A new breed of funds from Fidelity and Vanguard aim to alleviate one of retirees' biggest headaches: figuring out how to continue amassing a nest egg while generating a steady stream of monthly income.
Fidelity's Income Replacement funds, which launched in October, combine features of target-date retirement funds and annuities. Each of the 11 funds (horizon dates range from 2016 to 2036) contains a portfolio of Fidelity stock and bond funds that becomes more conservative over time. But instead of building toward a lump sum at maturity, as target-date funds do, the new funds gradually return investors' money via monthly payouts and are depleted by the horizon date. The distributions, which seek to keep pace with inflation, are expected to come from dividends, appreciation and a portion of the principal. Annual fees range from 0.54% to 0.65%.
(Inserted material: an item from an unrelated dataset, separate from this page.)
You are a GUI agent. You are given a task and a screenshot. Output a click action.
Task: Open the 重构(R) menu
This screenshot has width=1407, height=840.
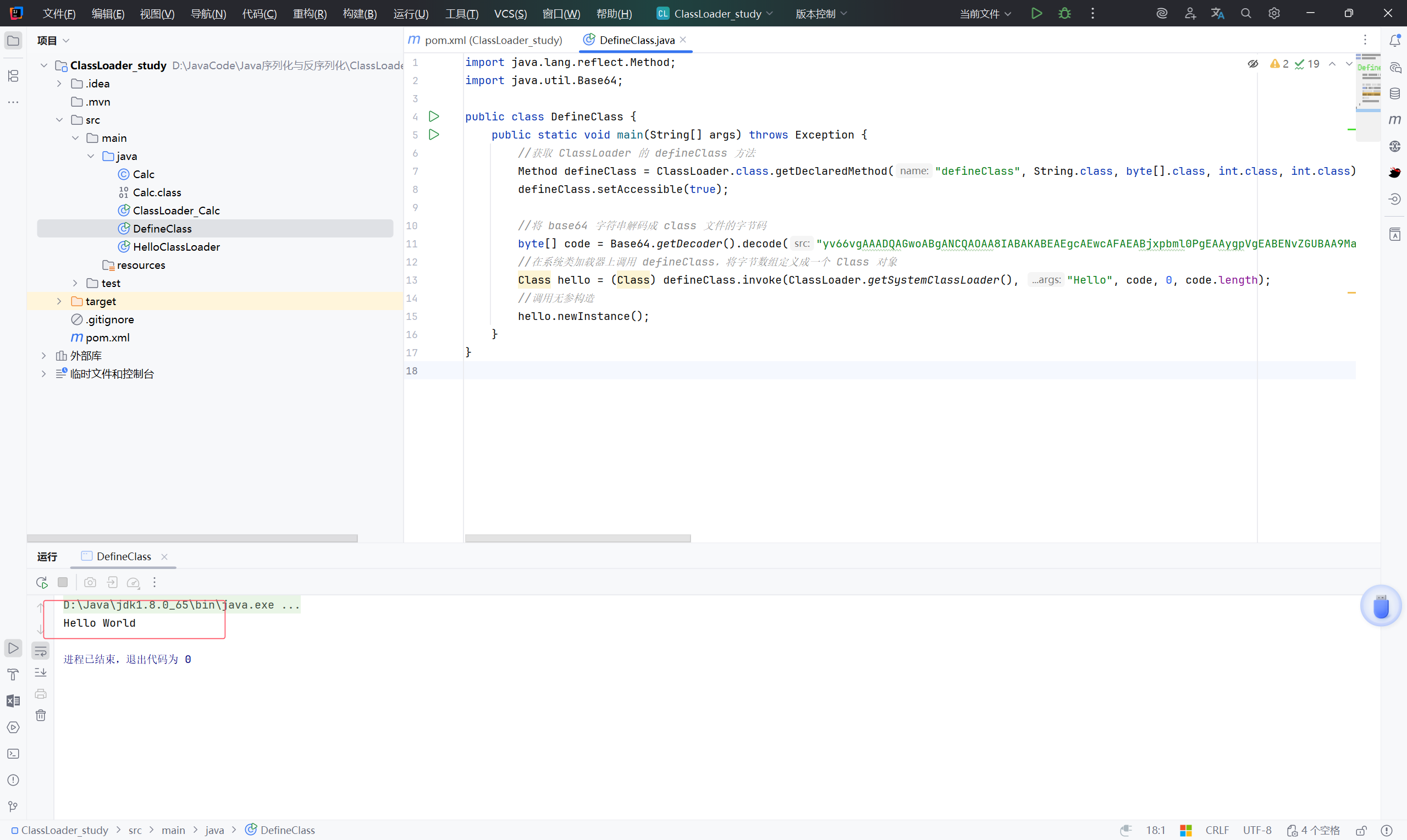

Vanguard's Managed Payout funds, due out in early 2008, seek to generate monthly payouts without consuming principal. Instead of a set maturity date, the Real Growth, Moderate Growth and Capital Preservation funds aim to make cash distributions at an annual rate of 3%, 5% and 7%, respectively. Real Growth is suitable for investors who prefer a modest initial payout and more potential for appreciation; Capital Preservation sacrifices appreciation in exchange for higher payouts; and Moderate Growth strikes a balance between the two. Each will charge 0.34% a year.